It has been a while since I’ve written an installment about the Rev. Thomas Cary’s diary. Indeed, it has been a while since I’ve written a post about anything, since I’ve been on a five-week trip with my husband along the East Coast as part of his sabbatical. Now I’m back and have loads of great new stuff to share!
The first is my pilgrimage to the Chelsea, Massachusetts, house that Thomas wrote of staying in regularly sometime after his mother’s death. It is the oldest house surviving in this area and is open to the public, but not on a regular basis. The next general opportunity is their annual fundraiser: “Governor Bellingham’s Harvest Supper” on Saturday, 3 November. I’m not sure if there are any tickets left for this moderately-priced ($30) event, but the number to call for information is 617-884-4090.
Like many ancient houses, it has been expanded and remodeled over the years, and various theories have arisen to explain how and when it came into existence. Governor Richard Bellingham – by all accounts an obstinate man, who presided at his own trial on charges of improperly officiating at his marriage to his own ward! – acquired the property in the mid-seventeenth century and built a hunting lodge there around 1659. What part, if any, survives in the present house is uncertain.
According to dendrochronology, at least some of the wood tested dates to 1707–8, but most dates to 1722–23 … except for the upper and lower rooms in the back of the house opposite the kitchen. That section was added about the time Thomas Cary’s father died in 1769, until which time the house was L-shaped.

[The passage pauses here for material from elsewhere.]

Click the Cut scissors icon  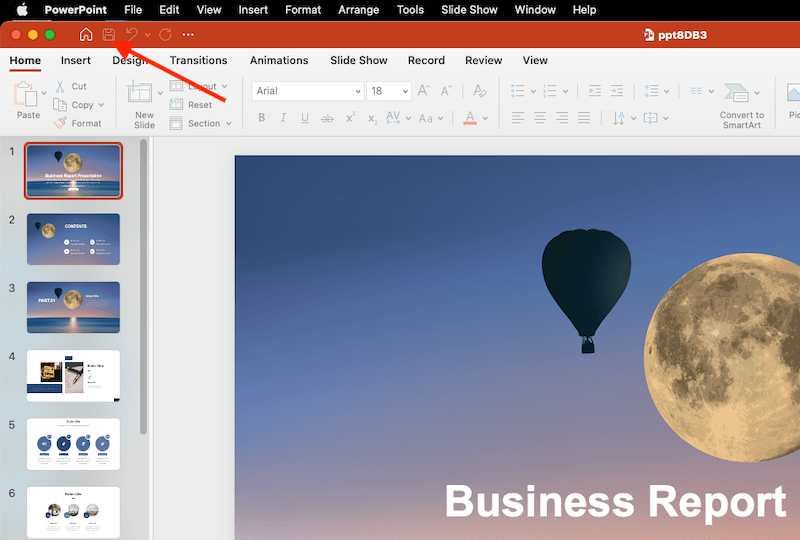pyautogui.click(x=60, y=87)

The ceilings in the Governor Bellingham-Cary House are uncommonly tall for an early eighteenth-century house, and another unusual feature is that fine moldings and paneling were employed while leaving rough upright beams. Usually such beams are either smooth or encased in finished wood, but these appear never to have used either technique. Whatever its exact history and eccentricities, it was certainly amazing to be able to tour this house inherited by my great-great-great-great-great-grandfather’s older half-brother and nephew.
My favorite object on display was the Cary coat of arms, finely embroidered on black silk, a typical art form in late-eighteenth century Boston. I later saw a very similar one featuring the Thomas family coat of arms in the Metropolitan Museum of Art in New York City (acquisition number 36.28). Somehow the Cary specimen survived extremely un-archival storage in the house’s front entrance hall – where humidity and full sunlight could work their worst – for more than two centuries, and still is gorgeous today. The real silver threads tarnished to dull gray long ago, except for those over the back cross-pieces of the frame, where anti-oxidizing properties of the wood have left a bright silver “x” on the shield’s surface.
Stay tuned for more about the Rev. Thomas Cary and his family … including something curious I discovered at the Met!
Thank you for your post about the Bellingham-Cary House. I have shared it with Facebook followers of the Partnership of Historic Bostons. The PHB has had programs in Chelsea and in Winthrop at the Deane Winthrop House.
Thank you for sharing the past and present of this house with us, Pamela! In case any readers would like to learn more, the website of the Governor Bellingham-Cary House is https://bellinghamcary.org/.
The pictured coat of arms, displayed within a black lozenge or diamond-shaped frame is called a hatchment, a special presentation of arms hung on the outside door of a home (or sometimes in some prominent place within the home) to denote a death. Often these heraldic memorials were removed to the church where they remained on display indefinitely. Very few colonial hatchments have survived in such good condition. Most were painted/stained on wood or, eventually, done as elaborate needlework pieces.
Thank you so much for that information! I will pass it along to the house preservation association.